------ Records shown

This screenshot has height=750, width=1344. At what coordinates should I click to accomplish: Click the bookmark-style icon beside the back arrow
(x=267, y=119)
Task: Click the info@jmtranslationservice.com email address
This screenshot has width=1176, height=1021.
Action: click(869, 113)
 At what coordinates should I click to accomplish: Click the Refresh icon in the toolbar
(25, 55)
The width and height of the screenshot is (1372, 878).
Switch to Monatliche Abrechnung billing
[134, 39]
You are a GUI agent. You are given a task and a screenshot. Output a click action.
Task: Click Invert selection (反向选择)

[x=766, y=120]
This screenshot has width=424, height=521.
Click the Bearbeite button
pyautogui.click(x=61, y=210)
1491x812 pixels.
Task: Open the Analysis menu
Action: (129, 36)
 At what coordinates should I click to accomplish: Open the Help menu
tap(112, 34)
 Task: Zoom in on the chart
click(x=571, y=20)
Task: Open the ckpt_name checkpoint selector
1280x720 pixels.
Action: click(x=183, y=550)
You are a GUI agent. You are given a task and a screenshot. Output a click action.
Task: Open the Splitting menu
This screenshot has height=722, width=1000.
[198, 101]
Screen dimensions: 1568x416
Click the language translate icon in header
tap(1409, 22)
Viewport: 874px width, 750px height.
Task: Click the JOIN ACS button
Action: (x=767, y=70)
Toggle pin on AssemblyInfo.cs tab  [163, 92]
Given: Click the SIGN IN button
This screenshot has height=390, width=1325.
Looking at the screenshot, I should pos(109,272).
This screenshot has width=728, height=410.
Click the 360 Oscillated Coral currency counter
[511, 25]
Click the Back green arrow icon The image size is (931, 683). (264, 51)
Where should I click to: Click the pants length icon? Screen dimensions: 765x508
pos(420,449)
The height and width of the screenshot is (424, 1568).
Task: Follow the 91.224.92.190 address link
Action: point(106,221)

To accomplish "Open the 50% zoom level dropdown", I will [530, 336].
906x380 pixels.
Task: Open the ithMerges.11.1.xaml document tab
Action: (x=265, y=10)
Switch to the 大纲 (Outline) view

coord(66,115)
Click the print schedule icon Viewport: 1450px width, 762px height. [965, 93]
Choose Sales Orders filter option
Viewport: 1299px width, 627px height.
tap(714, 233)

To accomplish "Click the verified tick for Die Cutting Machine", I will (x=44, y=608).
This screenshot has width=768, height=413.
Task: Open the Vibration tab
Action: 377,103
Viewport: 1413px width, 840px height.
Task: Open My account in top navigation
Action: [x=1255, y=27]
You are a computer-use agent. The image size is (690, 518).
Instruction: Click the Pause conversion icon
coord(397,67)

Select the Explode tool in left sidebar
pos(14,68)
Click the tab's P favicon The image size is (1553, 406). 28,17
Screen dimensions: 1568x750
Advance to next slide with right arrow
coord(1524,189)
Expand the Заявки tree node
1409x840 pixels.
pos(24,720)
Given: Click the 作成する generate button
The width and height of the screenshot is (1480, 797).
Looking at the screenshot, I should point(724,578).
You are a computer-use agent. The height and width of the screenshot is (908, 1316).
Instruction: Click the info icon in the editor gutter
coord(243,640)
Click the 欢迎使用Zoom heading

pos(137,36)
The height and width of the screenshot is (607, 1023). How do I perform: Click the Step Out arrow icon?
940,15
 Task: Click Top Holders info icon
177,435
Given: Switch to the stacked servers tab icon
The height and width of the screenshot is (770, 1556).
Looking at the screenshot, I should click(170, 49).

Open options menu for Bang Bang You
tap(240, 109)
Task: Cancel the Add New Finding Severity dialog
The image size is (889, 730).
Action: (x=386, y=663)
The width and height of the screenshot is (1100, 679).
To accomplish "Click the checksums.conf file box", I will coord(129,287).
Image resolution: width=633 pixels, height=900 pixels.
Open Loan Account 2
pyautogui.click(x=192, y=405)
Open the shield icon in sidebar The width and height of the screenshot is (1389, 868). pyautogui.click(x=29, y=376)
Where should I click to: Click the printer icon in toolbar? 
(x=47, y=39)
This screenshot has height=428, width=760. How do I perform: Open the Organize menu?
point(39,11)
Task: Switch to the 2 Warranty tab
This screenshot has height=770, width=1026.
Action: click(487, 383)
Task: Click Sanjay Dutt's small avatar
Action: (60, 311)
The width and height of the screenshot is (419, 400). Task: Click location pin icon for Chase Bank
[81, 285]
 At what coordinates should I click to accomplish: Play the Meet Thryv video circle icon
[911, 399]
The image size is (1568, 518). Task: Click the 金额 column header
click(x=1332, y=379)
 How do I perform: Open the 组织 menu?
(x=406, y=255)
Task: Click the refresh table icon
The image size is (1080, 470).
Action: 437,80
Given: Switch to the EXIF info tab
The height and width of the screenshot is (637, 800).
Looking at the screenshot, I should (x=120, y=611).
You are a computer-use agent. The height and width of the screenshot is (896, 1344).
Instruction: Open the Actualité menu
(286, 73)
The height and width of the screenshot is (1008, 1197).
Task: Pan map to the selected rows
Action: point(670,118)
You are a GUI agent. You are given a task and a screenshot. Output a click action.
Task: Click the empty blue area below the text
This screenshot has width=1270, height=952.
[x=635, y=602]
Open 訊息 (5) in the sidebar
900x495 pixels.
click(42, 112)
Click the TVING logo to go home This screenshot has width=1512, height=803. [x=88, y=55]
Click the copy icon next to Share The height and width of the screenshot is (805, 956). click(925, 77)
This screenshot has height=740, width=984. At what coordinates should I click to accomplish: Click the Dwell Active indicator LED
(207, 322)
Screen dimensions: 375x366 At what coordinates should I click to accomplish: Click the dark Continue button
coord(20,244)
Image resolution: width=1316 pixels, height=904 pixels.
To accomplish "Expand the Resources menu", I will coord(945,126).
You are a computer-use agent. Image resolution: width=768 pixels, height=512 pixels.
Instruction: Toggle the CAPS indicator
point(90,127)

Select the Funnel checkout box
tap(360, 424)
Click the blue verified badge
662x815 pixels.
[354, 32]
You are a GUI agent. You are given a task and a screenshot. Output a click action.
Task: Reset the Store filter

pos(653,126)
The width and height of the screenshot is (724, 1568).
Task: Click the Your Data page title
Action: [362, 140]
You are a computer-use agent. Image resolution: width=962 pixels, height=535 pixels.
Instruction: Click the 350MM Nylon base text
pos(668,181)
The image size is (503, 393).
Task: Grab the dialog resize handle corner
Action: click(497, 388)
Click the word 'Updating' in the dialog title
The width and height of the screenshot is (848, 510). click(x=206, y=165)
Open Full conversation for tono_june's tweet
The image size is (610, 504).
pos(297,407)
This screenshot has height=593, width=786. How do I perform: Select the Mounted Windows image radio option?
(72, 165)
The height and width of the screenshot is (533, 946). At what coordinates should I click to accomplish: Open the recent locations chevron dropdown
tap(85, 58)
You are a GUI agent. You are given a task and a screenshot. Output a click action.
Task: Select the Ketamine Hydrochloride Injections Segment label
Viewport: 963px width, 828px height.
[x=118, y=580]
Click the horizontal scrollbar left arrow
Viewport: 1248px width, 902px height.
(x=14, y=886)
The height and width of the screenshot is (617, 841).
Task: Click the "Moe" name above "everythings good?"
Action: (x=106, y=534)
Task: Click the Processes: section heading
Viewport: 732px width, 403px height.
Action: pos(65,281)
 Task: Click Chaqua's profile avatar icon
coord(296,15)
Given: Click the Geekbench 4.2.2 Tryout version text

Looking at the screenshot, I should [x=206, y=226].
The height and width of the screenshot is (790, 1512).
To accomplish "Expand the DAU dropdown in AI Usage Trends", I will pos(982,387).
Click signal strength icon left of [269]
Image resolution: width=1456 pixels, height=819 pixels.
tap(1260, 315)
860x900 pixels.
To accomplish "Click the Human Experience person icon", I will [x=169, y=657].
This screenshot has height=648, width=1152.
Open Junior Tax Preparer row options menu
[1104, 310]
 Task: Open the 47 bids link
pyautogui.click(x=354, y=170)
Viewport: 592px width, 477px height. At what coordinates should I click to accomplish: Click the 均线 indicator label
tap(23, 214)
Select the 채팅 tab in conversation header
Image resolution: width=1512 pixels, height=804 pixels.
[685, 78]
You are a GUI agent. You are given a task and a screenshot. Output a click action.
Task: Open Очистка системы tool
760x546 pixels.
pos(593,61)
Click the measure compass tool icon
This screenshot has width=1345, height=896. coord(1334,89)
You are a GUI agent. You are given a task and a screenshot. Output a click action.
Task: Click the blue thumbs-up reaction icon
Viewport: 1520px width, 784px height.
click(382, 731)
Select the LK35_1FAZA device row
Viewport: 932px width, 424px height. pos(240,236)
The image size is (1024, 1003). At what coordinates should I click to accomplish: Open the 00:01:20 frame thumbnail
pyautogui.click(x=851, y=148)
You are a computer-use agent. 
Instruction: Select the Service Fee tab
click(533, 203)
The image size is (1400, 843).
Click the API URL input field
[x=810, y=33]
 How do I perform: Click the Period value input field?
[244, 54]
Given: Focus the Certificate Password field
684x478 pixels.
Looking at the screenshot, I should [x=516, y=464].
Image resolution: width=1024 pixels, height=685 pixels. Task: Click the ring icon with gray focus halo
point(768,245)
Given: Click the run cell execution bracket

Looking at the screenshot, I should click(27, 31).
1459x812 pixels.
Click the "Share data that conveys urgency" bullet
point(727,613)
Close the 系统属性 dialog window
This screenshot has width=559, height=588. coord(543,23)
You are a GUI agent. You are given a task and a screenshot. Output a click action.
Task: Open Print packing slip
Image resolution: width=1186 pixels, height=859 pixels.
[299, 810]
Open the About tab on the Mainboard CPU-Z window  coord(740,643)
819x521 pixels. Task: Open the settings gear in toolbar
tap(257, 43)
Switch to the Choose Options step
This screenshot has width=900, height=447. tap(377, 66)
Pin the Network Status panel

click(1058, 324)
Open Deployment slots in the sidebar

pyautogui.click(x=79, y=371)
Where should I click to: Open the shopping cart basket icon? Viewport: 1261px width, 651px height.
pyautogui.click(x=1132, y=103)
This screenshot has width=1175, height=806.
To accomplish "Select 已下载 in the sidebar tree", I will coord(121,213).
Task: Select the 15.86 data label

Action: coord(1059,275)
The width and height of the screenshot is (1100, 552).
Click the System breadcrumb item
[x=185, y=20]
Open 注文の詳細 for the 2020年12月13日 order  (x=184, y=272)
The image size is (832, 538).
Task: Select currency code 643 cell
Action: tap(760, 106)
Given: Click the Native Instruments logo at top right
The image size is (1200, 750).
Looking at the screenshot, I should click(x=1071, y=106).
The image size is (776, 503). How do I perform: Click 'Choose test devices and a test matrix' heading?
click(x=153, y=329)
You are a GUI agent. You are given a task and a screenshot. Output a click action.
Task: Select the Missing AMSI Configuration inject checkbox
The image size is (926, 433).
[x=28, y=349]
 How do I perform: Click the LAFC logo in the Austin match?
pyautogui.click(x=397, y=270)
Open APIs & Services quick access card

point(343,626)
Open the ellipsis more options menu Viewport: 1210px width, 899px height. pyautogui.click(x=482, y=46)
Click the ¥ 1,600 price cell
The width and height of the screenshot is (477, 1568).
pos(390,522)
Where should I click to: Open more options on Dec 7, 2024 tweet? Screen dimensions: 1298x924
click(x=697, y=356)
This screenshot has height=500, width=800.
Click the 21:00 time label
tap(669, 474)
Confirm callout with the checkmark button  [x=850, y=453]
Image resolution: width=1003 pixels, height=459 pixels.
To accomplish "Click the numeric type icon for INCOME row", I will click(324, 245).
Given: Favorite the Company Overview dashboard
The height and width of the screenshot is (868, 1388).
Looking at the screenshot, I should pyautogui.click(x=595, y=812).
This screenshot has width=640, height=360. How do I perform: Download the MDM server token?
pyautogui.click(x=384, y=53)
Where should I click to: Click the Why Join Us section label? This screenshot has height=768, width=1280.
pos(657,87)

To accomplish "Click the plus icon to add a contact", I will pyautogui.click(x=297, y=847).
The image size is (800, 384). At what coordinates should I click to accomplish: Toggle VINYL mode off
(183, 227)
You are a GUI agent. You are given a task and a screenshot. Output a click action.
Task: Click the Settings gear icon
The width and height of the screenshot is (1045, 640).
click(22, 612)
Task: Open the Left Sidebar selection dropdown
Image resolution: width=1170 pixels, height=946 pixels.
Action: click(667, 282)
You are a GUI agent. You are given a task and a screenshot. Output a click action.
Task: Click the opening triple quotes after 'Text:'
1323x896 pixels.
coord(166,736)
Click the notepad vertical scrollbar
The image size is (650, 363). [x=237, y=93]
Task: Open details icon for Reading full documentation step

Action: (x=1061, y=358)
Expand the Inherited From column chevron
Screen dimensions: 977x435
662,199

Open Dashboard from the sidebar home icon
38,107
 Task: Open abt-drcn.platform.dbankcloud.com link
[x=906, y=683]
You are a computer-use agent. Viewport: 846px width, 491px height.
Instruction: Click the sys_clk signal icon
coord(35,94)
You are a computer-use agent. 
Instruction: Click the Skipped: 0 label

------------

= Required work =
Rewrite the records, starting at the line that contains "Screen dimensions: 1568x750" and ending at the line that contains "Looking at the screenshot, I should (x=120, y=611).", as a Markdown table with the columns "Row" and "Entry". Put the row number in Row and the line in Entry, and leave out blank lines.

= Answer =
| Row | Entry |
|---|---|
| 1 | Screen dimensions: 1568x750 |
| 2 | Advance to next slide with right arrow |
| 3 | coord(1524,189) |
| 4 | Expand the Заявки tree node |
| 5 | 1409x840 pixels. |
| 6 | pos(24,720) |
| 7 | Given: Click the 作成する generate button |
| 8 | The width and height of the screenshot is (1480, 797). |
| 9 | Looking at the screenshot, I should point(724,578). |
| 10 | You are a computer-use agent. The height and width of the screenshot is (908, 1316). |
| 11 | Instruction: Click the info icon in the editor gutter |
| 12 | coord(243,640) |
| 13 | Click the 欢迎使用Zoom heading |
| 14 | pos(137,36) |
| 15 | The height and width of the screenshot is (607, 1023). How do I perform: Click the Step Out arrow icon? |
| 16 | 940,15 |
| 17 |  Task: Click Top Holders info icon |
| 18 | 177,435 |
| 19 | Given: Switch to the stacked servers tab icon |
| 20 | The height and width of the screenshot is (770, 1556). |
| 21 | Looking at the screenshot, I should click(170, 49). |
| 22 | Open options menu for Bang Bang You |
| 23 | tap(240, 109) |
| 24 | Task: Cancel the Add New Finding Severity dialog |
| 25 | The image size is (889, 730). |
| 26 | Action: (x=386, y=663) |
| 27 | The width and height of the screenshot is (1100, 679). |
| 28 | To accomplish "Click the checksums.conf file box", I will coord(129,287). |
| 29 | Image resolution: width=633 pixels, height=900 pixels. |
| 30 | Open Loan Account 2 |
| 31 | pyautogui.click(x=192, y=405) |
| 32 | Open the shield icon in sidebar The width and height of the screenshot is (1389, 868). pyautogui.click(x=29, y=376) |
| 33 | Where should I click to: Click the printer icon in toolbar?  |
| 34 | (x=47, y=39) |
| 35 | This screenshot has height=428, width=760. How do I perform: Open the Organize menu? |
| 36 | point(39,11) |
| 37 | Task: Switch to the 2 Warranty tab |
| 38 | This screenshot has height=770, width=1026. |
| 39 | Action: click(487, 383) |
| 40 | Task: Click Sanjay Dutt's small avatar |
| 41 | Action: (60, 311) |
| 42 | The width and height of the screenshot is (419, 400). Task: Click location pin icon for Chase Bank |
| 43 | [81, 285] |
| 44 |  At what coordinates should I click to accomplish: Play the Meet Thryv video circle icon |
| 45 | [911, 399] |
| 46 | The image size is (1568, 518). Task: Click the 金额 column header |
| 47 | click(x=1332, y=379) |
| 48 |  How do I perform: Open the 组织 menu? |
| 49 | (x=406, y=255) |
| 50 | Task: Click the refresh table icon |
| 51 | The image size is (1080, 470). |
| 52 | Action: 437,80 |
| 53 | Given: Switch to the EXIF info tab |
| 54 | The height and width of the screenshot is (637, 800). |
| 55 | Looking at the screenshot, I should (x=120, y=611). |